On Wednesday, October 22, 2008, standing in front of the emblematic Building 5 at the Northrop Grumman industrial complex, Graham Long, a regional planning specialist and life-long Long Island resident, addressed the need for energy innovation. Before its acquisition by the Northrop Corporation, Grumman Aircraft Engineering Corporation, and later Grumman Aerospace Corporation was a shining example of groundbreaking American ingenuity in the field of aircrafts and aerospace technologies.
Long asserts that we need to apply the same vigorous dedication to innovation in the development of technologies that will bring about energy independence for our nation.
He stated: "We have our seniors who lead the age of American innovation, and the younger people who heed their call, actually leaving Long Island because they can’t afford to live here, and other places are offering more innovative jobs.

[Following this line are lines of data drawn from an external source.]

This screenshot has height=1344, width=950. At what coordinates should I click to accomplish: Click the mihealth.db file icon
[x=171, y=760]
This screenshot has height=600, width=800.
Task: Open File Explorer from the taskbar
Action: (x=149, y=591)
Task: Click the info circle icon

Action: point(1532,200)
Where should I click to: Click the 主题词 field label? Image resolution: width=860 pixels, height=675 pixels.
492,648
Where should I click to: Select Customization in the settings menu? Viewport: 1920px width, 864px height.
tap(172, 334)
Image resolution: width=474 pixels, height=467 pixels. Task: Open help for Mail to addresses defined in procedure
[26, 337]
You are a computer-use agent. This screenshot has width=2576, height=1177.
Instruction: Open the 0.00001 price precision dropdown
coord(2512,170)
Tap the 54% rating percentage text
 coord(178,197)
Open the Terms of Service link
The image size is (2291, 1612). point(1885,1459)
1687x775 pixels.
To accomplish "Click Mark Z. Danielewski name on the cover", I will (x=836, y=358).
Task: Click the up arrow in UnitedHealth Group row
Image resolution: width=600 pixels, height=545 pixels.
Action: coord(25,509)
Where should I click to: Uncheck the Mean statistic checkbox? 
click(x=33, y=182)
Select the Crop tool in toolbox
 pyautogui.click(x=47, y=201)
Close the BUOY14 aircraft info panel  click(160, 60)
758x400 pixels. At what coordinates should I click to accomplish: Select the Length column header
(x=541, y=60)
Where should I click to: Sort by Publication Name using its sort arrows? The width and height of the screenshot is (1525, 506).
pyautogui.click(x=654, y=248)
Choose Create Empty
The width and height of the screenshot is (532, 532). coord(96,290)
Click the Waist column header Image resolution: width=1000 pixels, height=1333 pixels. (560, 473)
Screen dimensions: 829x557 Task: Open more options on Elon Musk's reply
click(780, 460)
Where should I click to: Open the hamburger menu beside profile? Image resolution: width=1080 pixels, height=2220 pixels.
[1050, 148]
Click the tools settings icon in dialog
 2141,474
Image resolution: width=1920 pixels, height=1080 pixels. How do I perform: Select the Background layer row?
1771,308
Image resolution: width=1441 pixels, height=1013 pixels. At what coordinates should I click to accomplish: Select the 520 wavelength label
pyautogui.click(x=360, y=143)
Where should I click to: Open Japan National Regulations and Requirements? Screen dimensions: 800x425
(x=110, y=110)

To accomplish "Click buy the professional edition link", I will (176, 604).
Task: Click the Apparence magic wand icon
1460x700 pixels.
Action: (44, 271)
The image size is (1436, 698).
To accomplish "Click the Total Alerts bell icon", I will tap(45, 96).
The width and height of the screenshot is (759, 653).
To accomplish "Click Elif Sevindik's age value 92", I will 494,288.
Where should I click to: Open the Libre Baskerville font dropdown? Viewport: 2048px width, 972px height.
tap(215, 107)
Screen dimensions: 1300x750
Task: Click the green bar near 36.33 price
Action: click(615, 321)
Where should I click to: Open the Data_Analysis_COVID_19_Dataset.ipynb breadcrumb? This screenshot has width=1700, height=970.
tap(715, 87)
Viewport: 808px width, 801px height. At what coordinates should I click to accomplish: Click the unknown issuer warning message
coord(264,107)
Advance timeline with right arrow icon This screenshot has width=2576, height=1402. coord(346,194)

The need for clean energy independence presents a challenge, but also an opportunity to create a new product and service based economy, which will put working families to work.
"The way to get our economy back on track isn’t to support the already-failing bailout that puts borrowed taxpayer money into the failed, credit-based economy. The best way to get Wall Street and Main Street back on track is to take on the challenge of a clean energy future, and build our way off oil and fossil fuels.
"We can lead the world in energy innovation, put 5 million Americans to work in the process, and do it right here on Long Island, where innovation is practically in our blood."
At its peak in 1986, Grumman employed 26,000 people. It is best known for manufacturing F-14 Tomcats and the Apollo Lunar Modules that landed the astronauts on the moon. In 1994, Grumman was acquired by the Northrop Corporation and became Northrop Grumman. Most of the Long Island facilities have since been closed or have been converted for other purposes.